1) Compare the widest net: 1.5x median income versus the 1-in-4 top rent-paying households formula. (Look at the bottom line in each table.)Whoa — that’s five times as many households snared in the luxury exemption net if the city used the 1-in-4 top rent-payer formula!
2) Now compare the middle-sized net: 1.75x median rent versus the 1-in-5 of top rent payers.
Wow! The luxury exemption under the 1-in-5 top rent-payer formula would net TEN times as many households as the 1.75x median income formula.
3) Now compare the smallest net: 2x median rent versus the 1-in-10 top rent-paying households.
Again we see that this approach is a much blunter instrument that nets so many more households in the so-called luxury exemption. At its most targeted, the 1-in-10 top rent-payer formula also nets TEN times as many households as does the median-rent formula.
As described in the consultant’s rather hastily-revised (December) luxury exemption memo this alternate approach could touch 1-bedroom households paying rents above $2,250 and 2-bedroom households paying rents above $3,200. Hardly luxury in the Beverly Hills market! Read the the December 18th staff report (p. 10) for more details about the luxury exemption.
Yet Another Approach: Rent Burden
The problem with a threshold based on rent amount (whether calculated by the median multiplier or simply the top slice of rent-paying households) is that it does not take into account the household’s ability to pay. For example the household that stretches to afford a spacious apartment because children are in the house is likely paying more and may fall above some exemption threshold even if the rent is barely affordable to the family. It’s a sacrifice.
The luxury exemption that does not take into account ability to pay presents a double whammy for the family that puts more of their households budget into housing: not only is the rent barely affordable to begin with, but after the exemption the very tenant protections that would keep the rent sustainable (like the capped maximum allowed annual rent increase) would disappear. Before long they are looking for replacement housing.
Ability-to-pay should be an essential part of the luxury exemption threshold. Say the rent falls above the dollar threshold for an exemption AND the household pays less than 30% of household income in rent (the federal measure of burden), then arguably they could better afford it than the family at that rent that pays 50% of household income (‘severely rent burdened in the government’s view).
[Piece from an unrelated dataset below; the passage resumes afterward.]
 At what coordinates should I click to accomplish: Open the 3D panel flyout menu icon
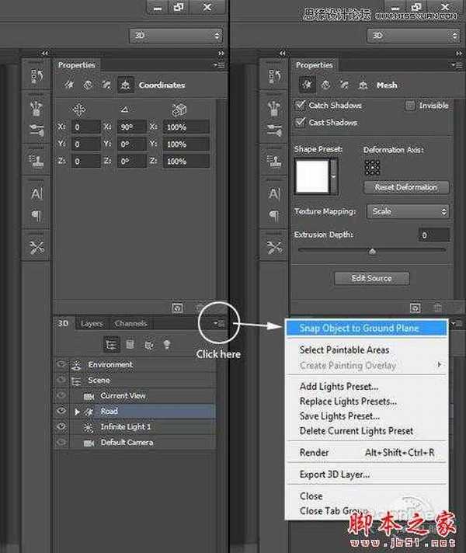click(220, 323)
Whether any household should be exempted is another question entirely! And City Council came to no conclusion on the broader question or the ability-to-pay criterion.
One roadblock to implementing the ability-to-pay criterion in Beverly Hills is that our city knows nothing about the households that rent housing. In most instances the city does not even know the name of the tenant (let alone the household income). And does the city really want to be in the household income verification business?
Note:Beverly Hills did categorically exempt units by rent amount when it adopted Chapter 5 rent stabilization. Units that rented at $600 or less were covered by Chapter 5, all others were effectively exempted. Later, Chapter 6 extended weaker protections to the rest — creating a two-tier system that persisted until October of 2018 when the city extended many Chapter 5 protections to all tenants.
My Takeaway
Ultimately the key policy question is whether to exempt for higher rents and, if so, how wide to cast the exemption net. At the December 18th meeting Council could come to no consensus. It is likely the luxury exemption is one issue that will be discussed by the rent commission.
The tenants position is that no unit should be exempted from rent stabilization. The protections go beyond just the cap on the rent increase; rent-stabilized tenants are also protected from no-just-cause eviction. Also involuntary (but lawful) terminations under Ellis Act, landlord use, or, locally, major remodeling, all obligate notice periods and some benefits that would not be available to exempted households.